**THE TASK**
Find the line containing "Task: Expand Explore", then print it and each following line through the end of the records, exactly and with nothing added; leave out any pictures.

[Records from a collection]
= Beginning of Section =

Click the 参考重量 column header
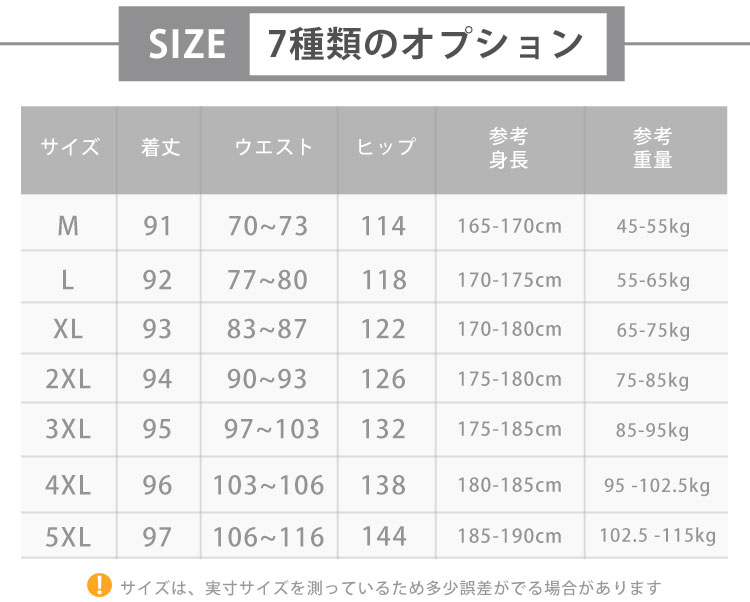750x602 pixels. click(x=653, y=148)
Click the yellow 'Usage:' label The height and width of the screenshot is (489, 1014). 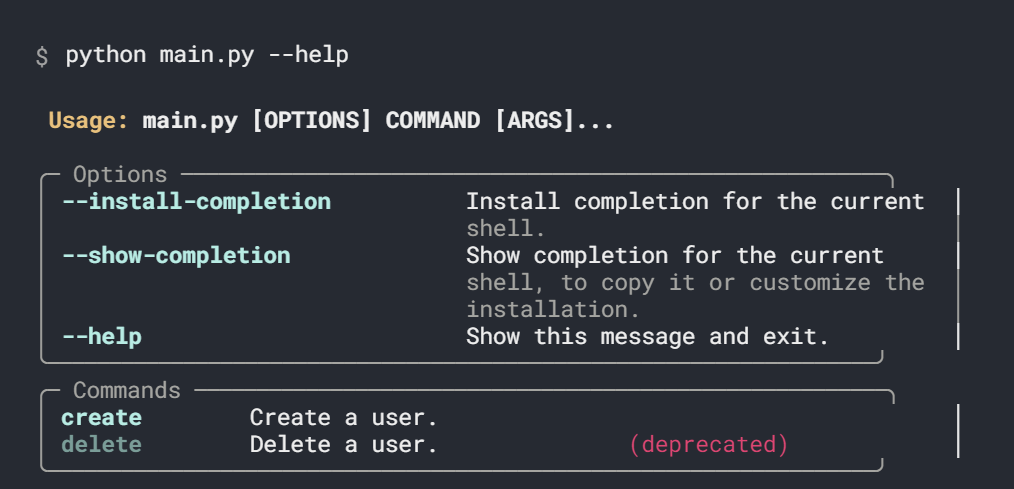click(x=88, y=122)
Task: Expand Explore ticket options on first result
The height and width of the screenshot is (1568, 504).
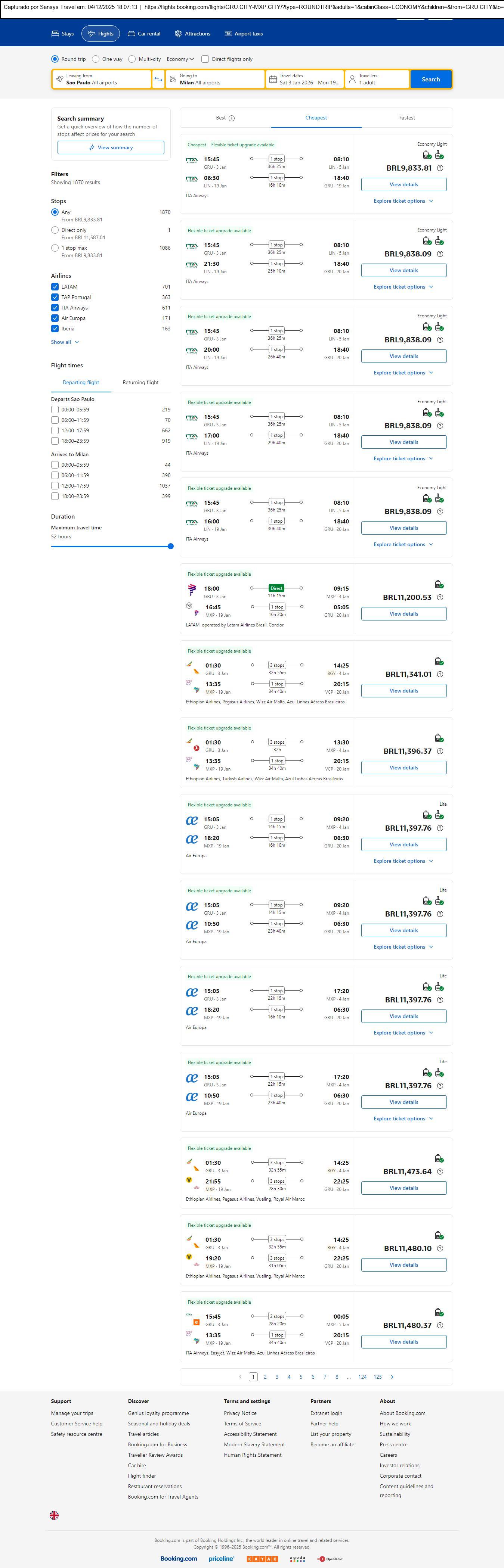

= End of Section =

**SOLUTION BELOW**
Task: Expand Explore ticket options on first result
The height and width of the screenshot is (1568, 504).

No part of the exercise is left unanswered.